Aim of the task: Task for the records below: please copy exactly, and only, the lines from the one containing "You are a GUI" to the last line, both included, leaving out the pictures.

Data shown:
>>>

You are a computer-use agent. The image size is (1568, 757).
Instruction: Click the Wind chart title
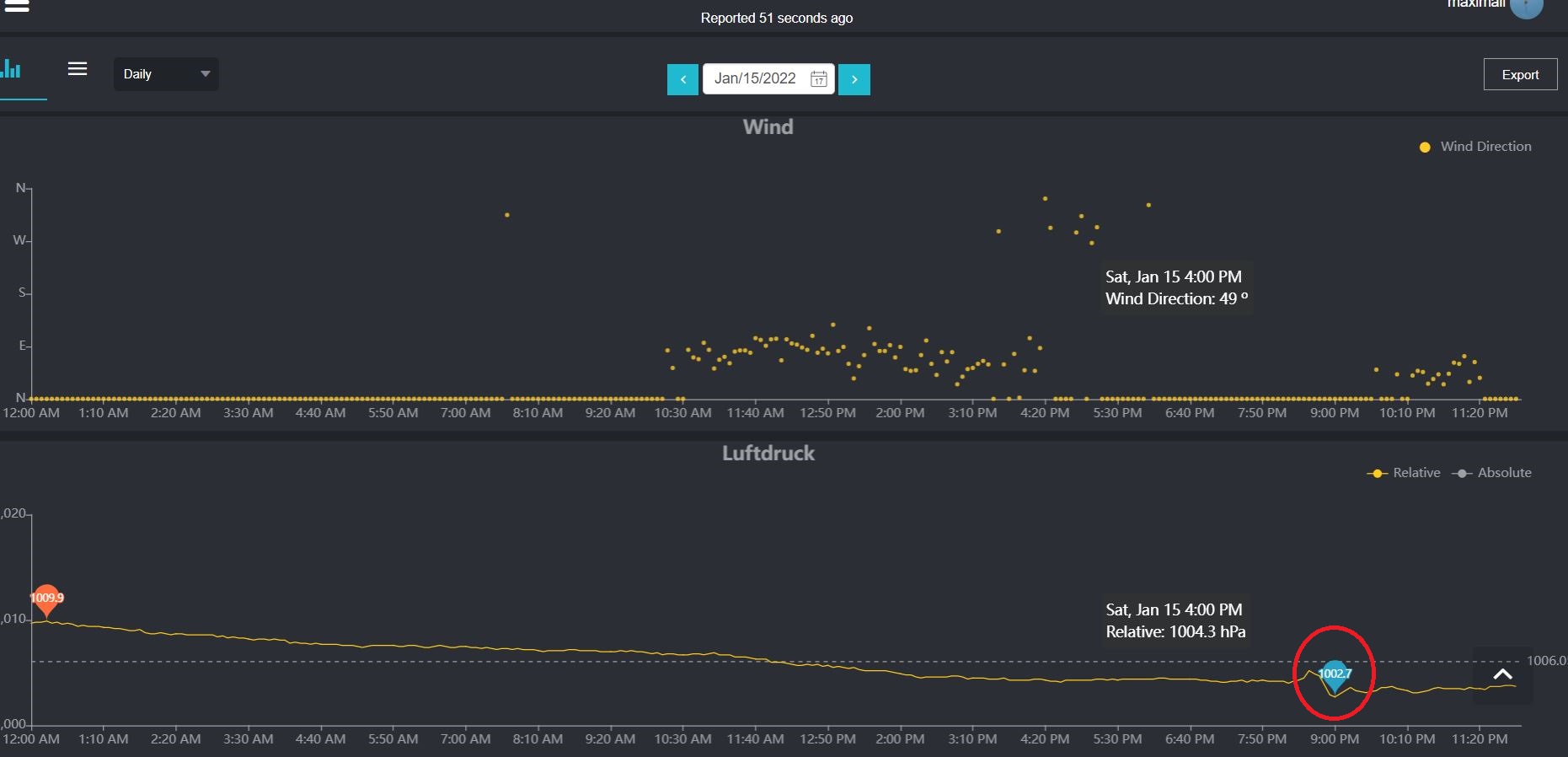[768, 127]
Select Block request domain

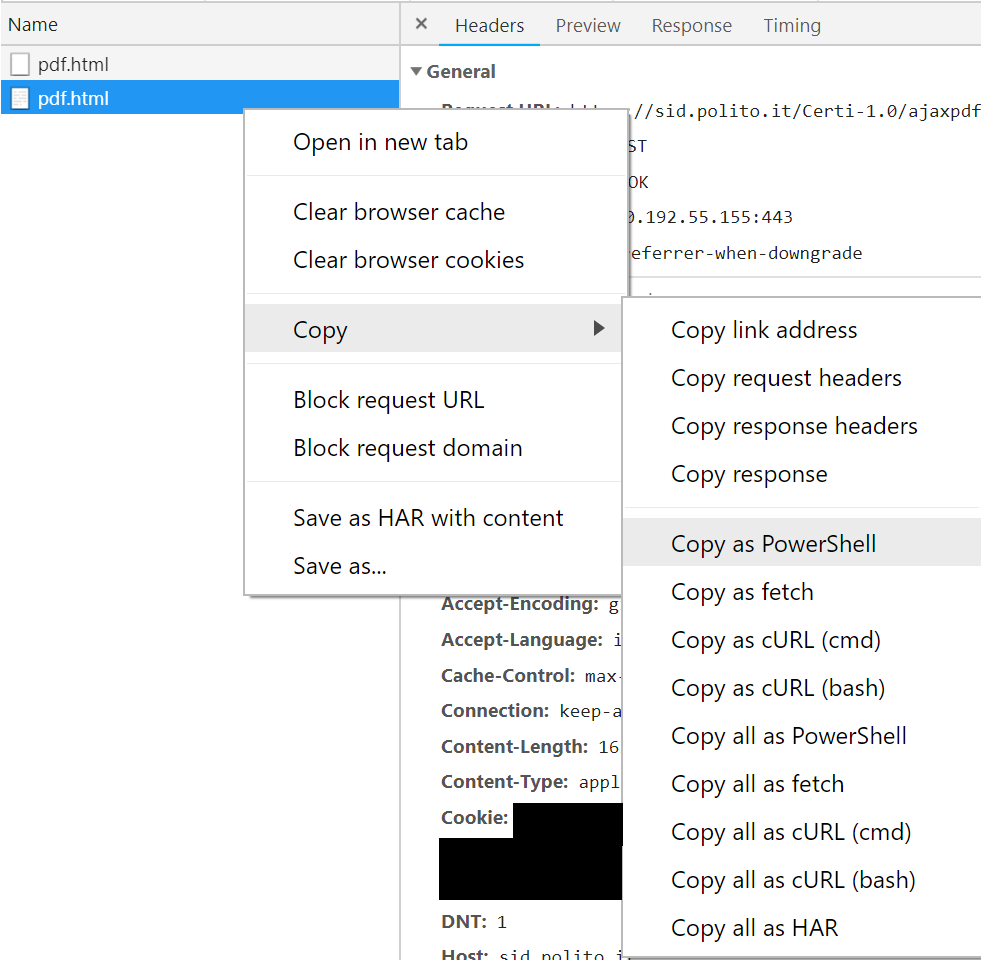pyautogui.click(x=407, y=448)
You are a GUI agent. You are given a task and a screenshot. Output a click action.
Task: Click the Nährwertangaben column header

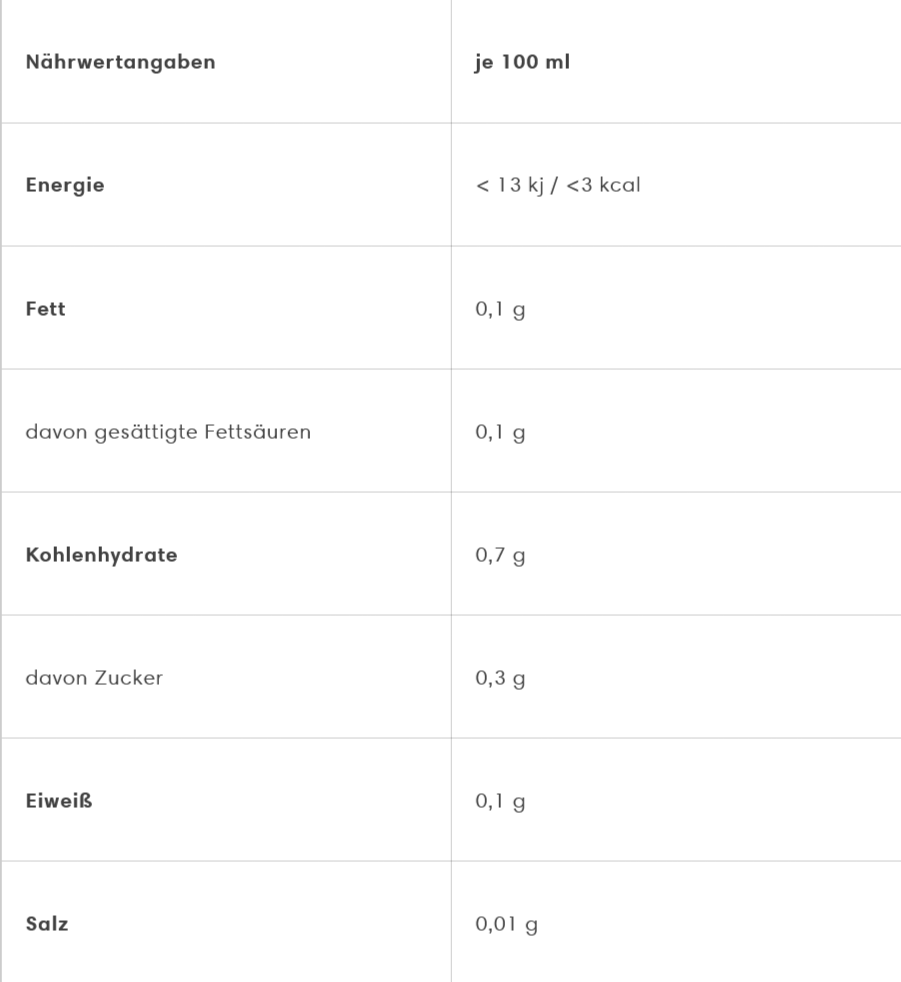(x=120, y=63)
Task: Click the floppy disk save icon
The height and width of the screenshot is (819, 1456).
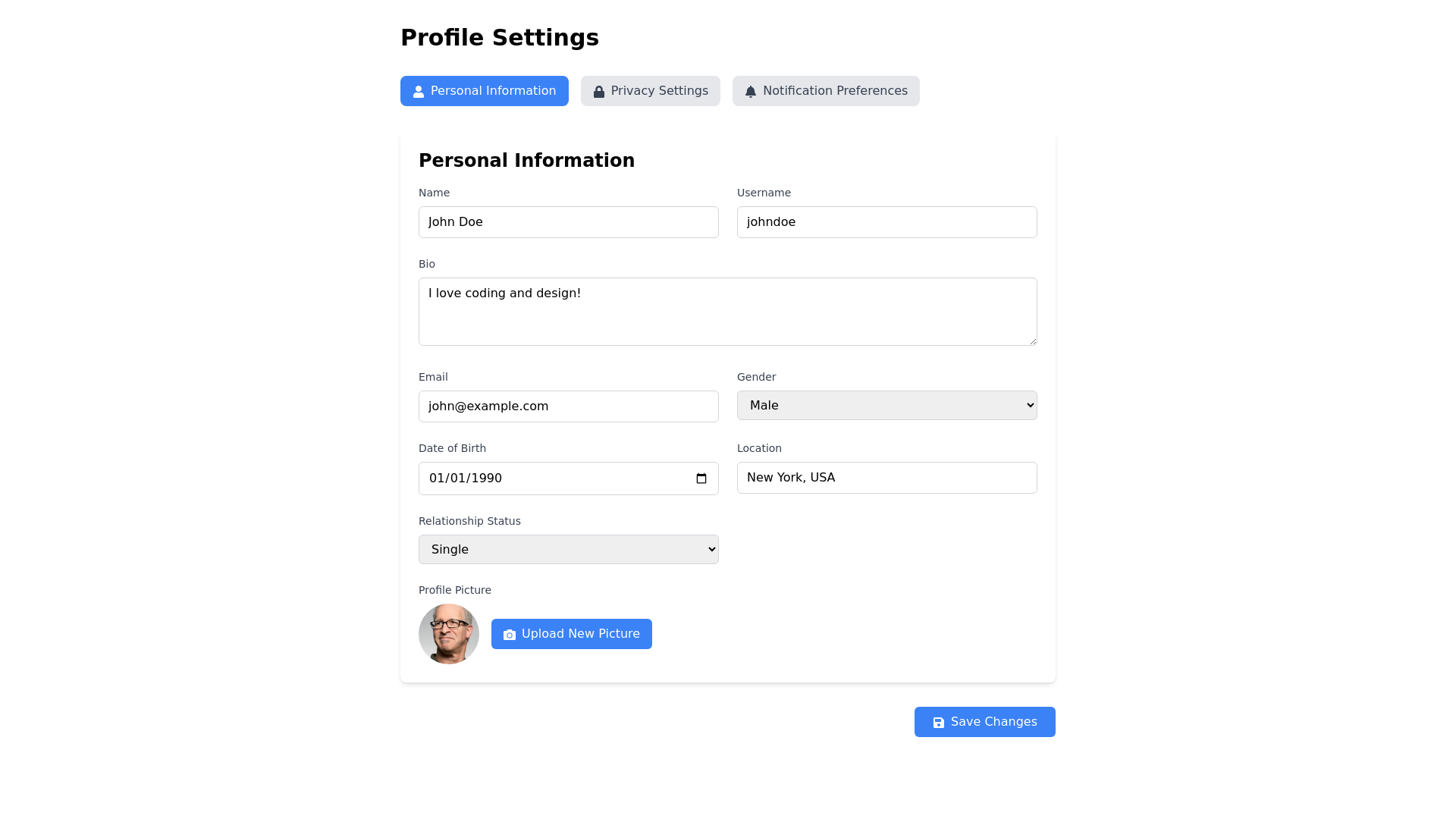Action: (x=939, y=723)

<<<

Solved problem:
You are a GUI agent. You are given a task and a screenshot. Output a click action.
Task: Click the Nährwertangaben column header

(x=120, y=63)
Task: Click the floppy disk save icon
The height and width of the screenshot is (819, 1456).
Action: (x=939, y=723)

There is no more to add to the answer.